《北海道紋別市の川で1日、アイヌ民族の畠山敏さん(77)が、サケの捕獲は認められた先住権だとして、道の許可を得ずに儀式用のサケ十数匹を捕獲した。道職員が制止する場面もあったが、畠山さんは「サケ漁をするかどうかは自己決定権だ」として決行した》(日本経済新聞2019/9/1 11:31>)
《先住権は先住民族の集団に認められた権利。国は昨年5月に施行した法律で、アイヌ民族を初めて「先住民族」と明記したが、アイヌ民族の集団は存在しないとして先住権を認めていない》(日本経済新聞2020/1/12 17:46)
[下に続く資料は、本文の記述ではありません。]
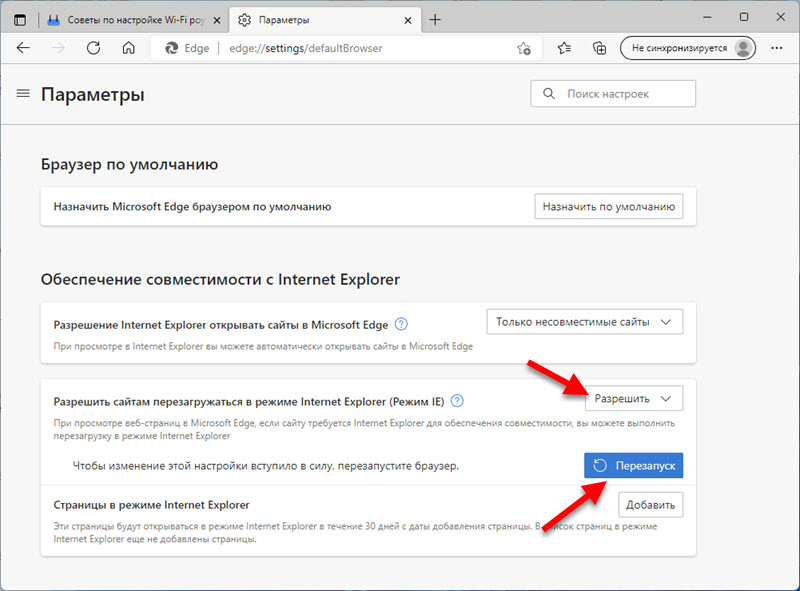
Task: Open the Collections icon
Action: 600,47
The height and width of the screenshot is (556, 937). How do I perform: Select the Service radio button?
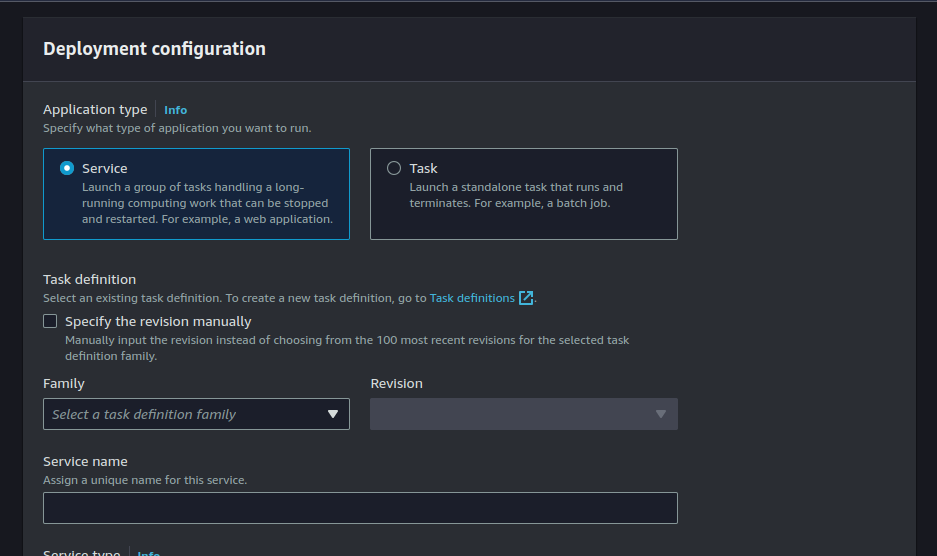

が、学術的にはアイヌを「先住民族」と呼ぶことには無理がある。
アイヌが「先住民族」であるというのは至って政治的なものだ。だから、「アイヌ民族は先住民族だが、今はアイヌ人はいてもアイヌ民族という集団は存在していないので、先住権は認められない」などと、いかにも政治的な落着となっているのである。
「サケ漁をするかどうかは自己決定権だ」と言うのも無茶苦茶である。サケ漁は公共の場で行われる。にもかかわらず<自己決定権>だなどと嘯(うそぶ)くのは居丈高に過ぎよう。
《川でのサケ漁は水産資源保護法で禁止されているが、北海道内水面漁業調整規則は伝統儀式と漁法の伝承での特別採捕を認める。
ただ、あくまで申請が条件だとして、道は同法違反などの疑いで畠山さんを紋別署に告発した》(2019年9月22日付北海道新聞社説)
「国連宣言がうたう先住権の観点から、畠山さんの行為は、先住民族の自己決定権に基づき、国際法上正当だ」(同)
が、従来のアイヌのサケ漁は銛(もり)を使ったもので、網を使うのは伝統に反する。これでは<伝統儀式と漁法の伝承での特別採捕>とは言えない。申請もしていなければ、アイヌの伝統にも合わない。当然罰せられると思いきや、
《川のサケ漁は先住民の権利だと主張し、行政の許可を得ずに紋別市内で漁をした疑いで書類送検されたアイヌの男性など3人について、検察庁は30日、全員不起訴にしました。関係者によりますと、いずれも起訴猶予とみられます》(NHK WEB NEWS 北海道 2020年6月30日)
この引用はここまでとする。